Work required:
Lines from the one containing "Where should I" through the last line of the data are to be returned exactly, both ends included, minus any pictures.

Extracted material:
********
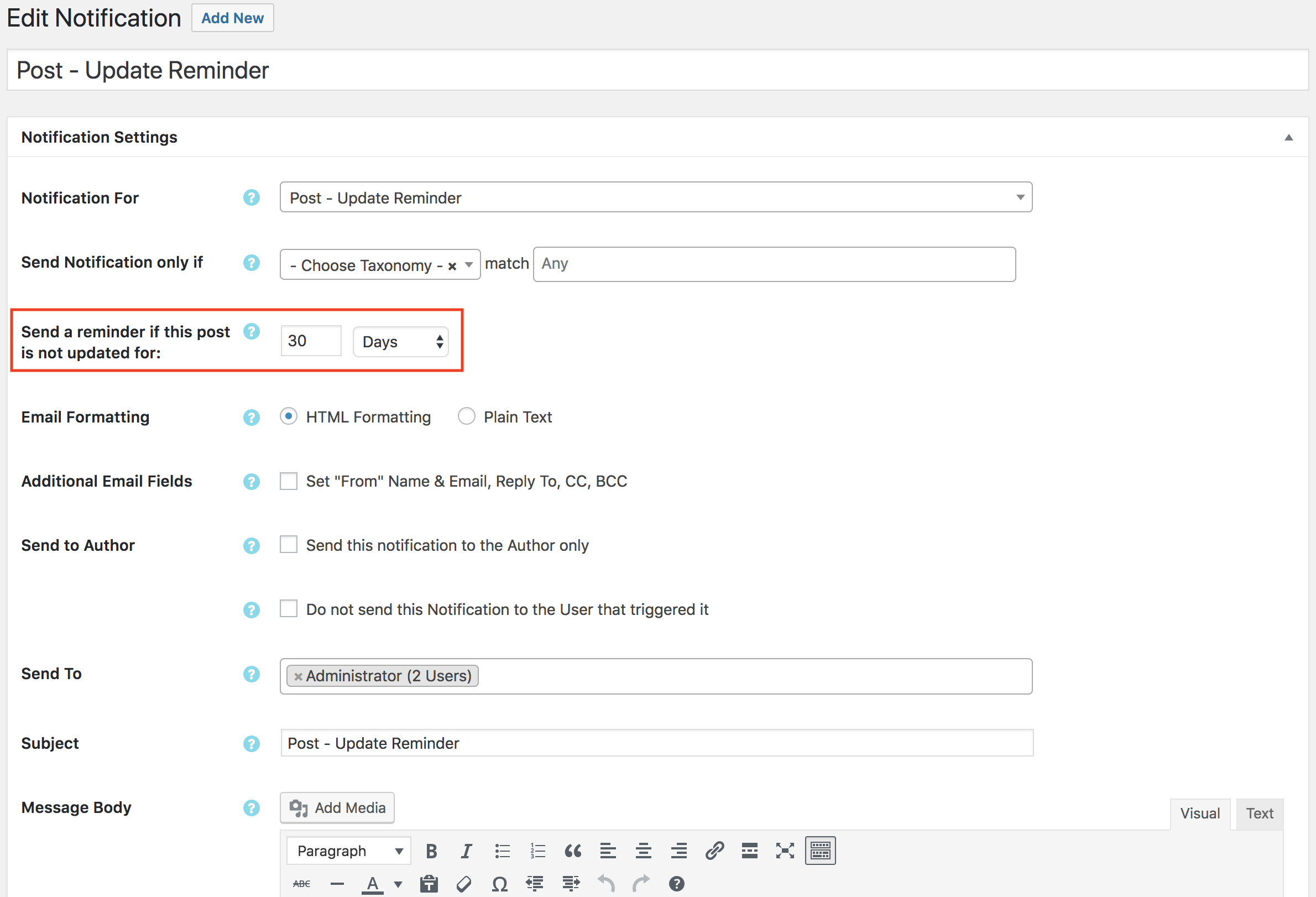The height and width of the screenshot is (897, 1316).
Task: Change the Days time unit selector
Action: (400, 341)
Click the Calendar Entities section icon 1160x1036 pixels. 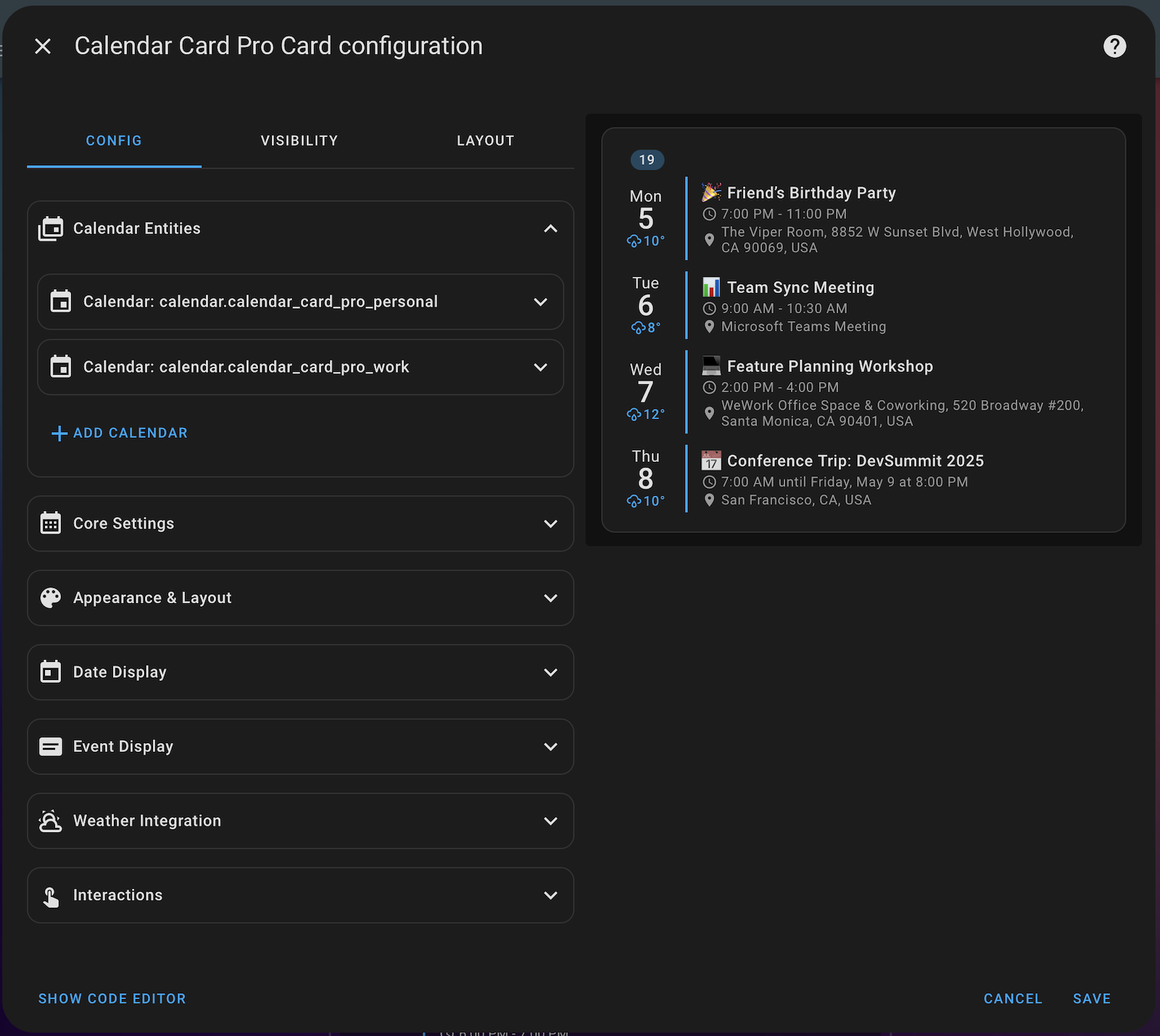point(50,228)
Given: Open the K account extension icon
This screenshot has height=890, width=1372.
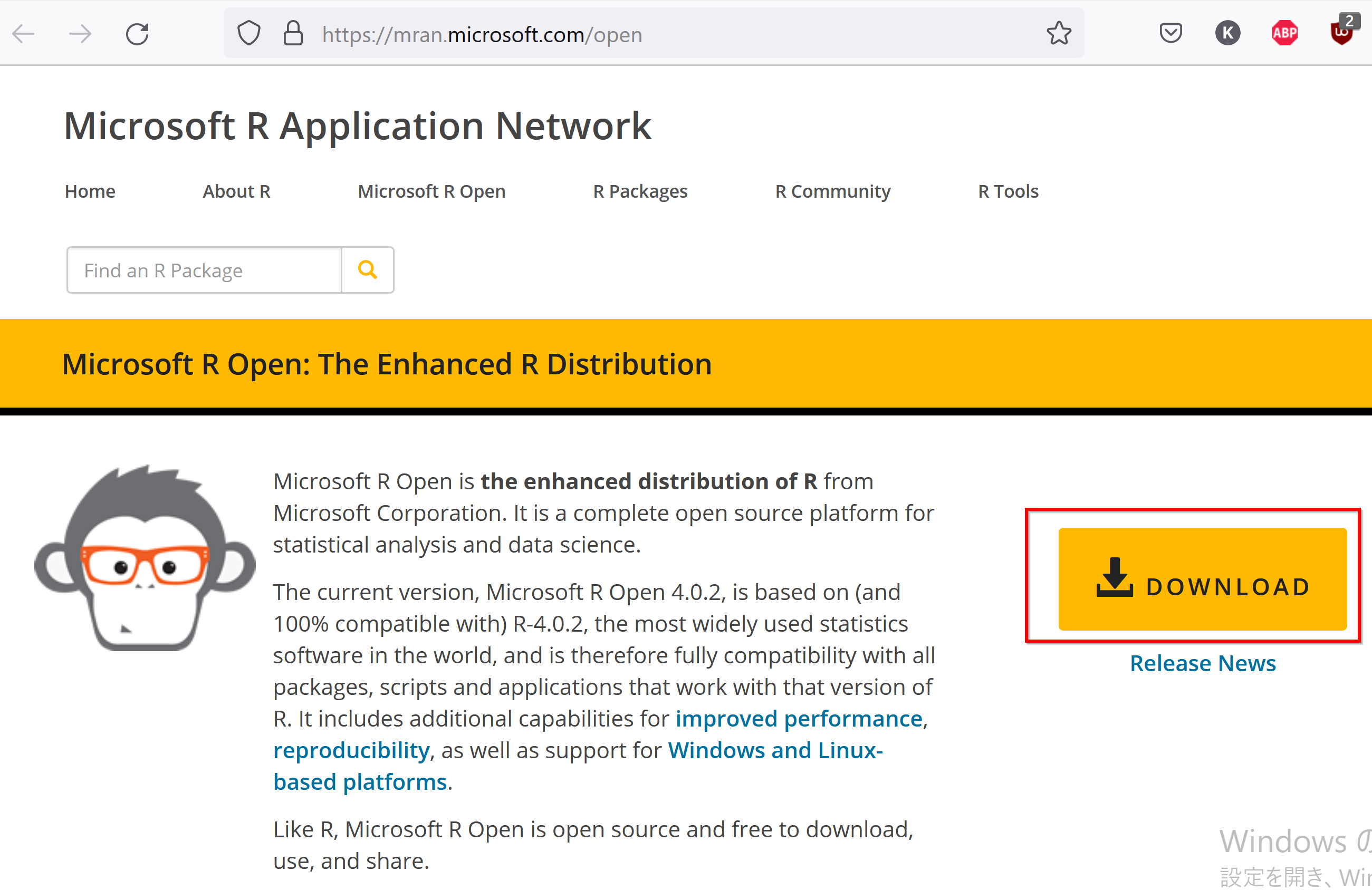Looking at the screenshot, I should (1227, 33).
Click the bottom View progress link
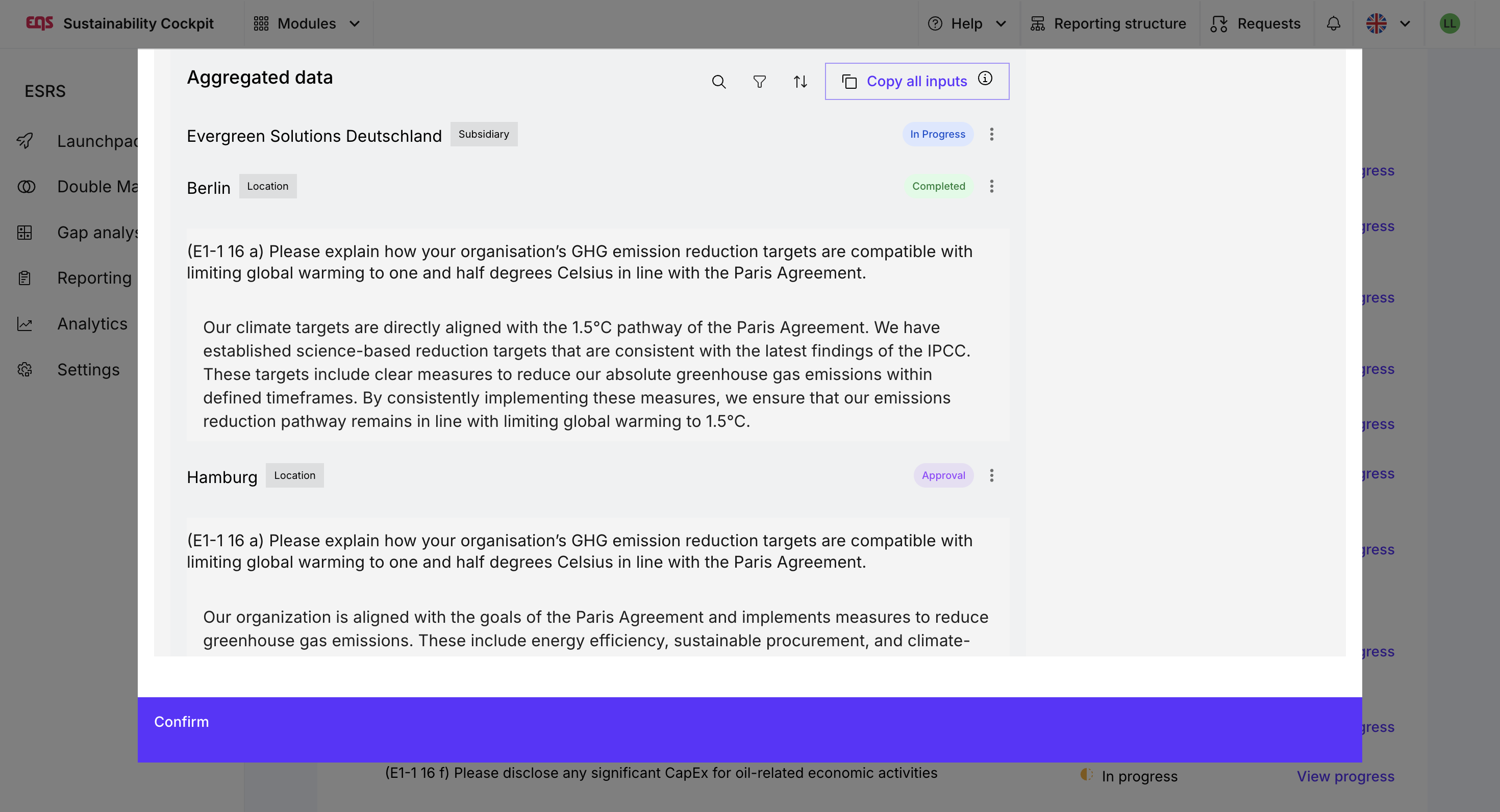 [x=1345, y=776]
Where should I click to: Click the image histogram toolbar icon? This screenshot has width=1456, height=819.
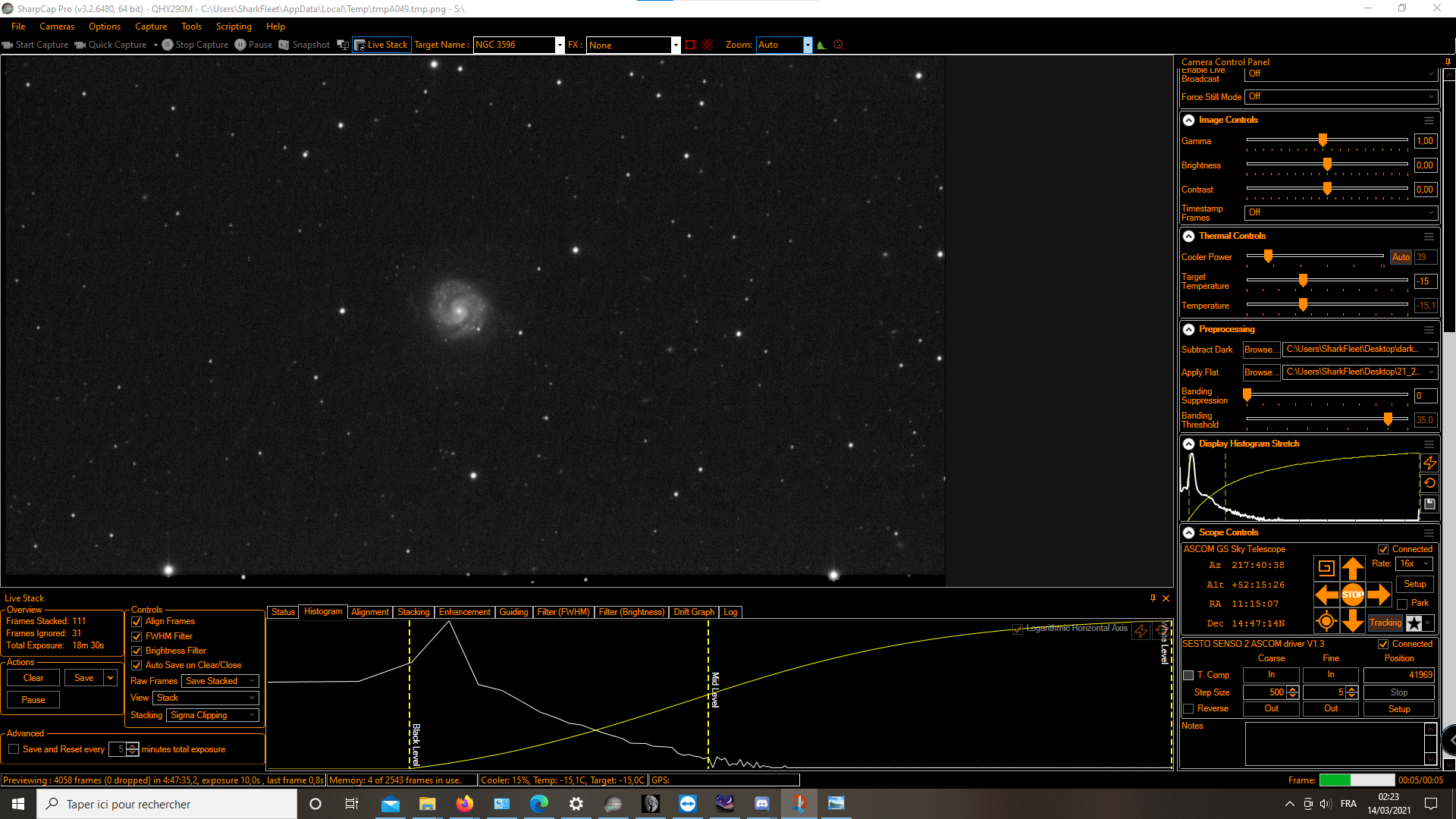[x=821, y=45]
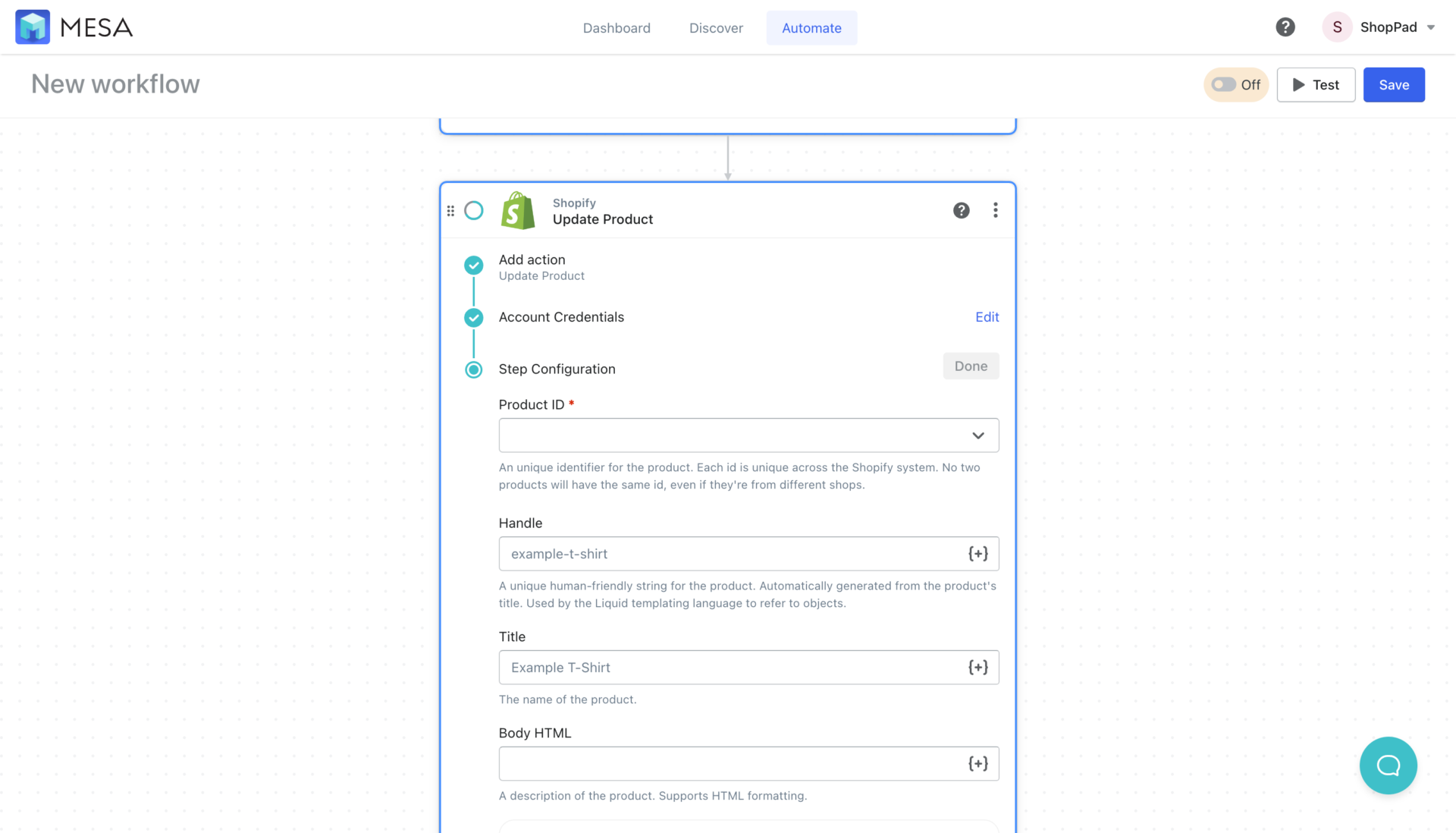Save the new workflow
1456x833 pixels.
[x=1394, y=84]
********
Answer to the exercise:
Where should I click to: Click the image histogram toolbar icon? This screenshot has width=1456, height=819.
[x=821, y=45]
Save the new workflow
1456x833 pixels.
[x=1394, y=84]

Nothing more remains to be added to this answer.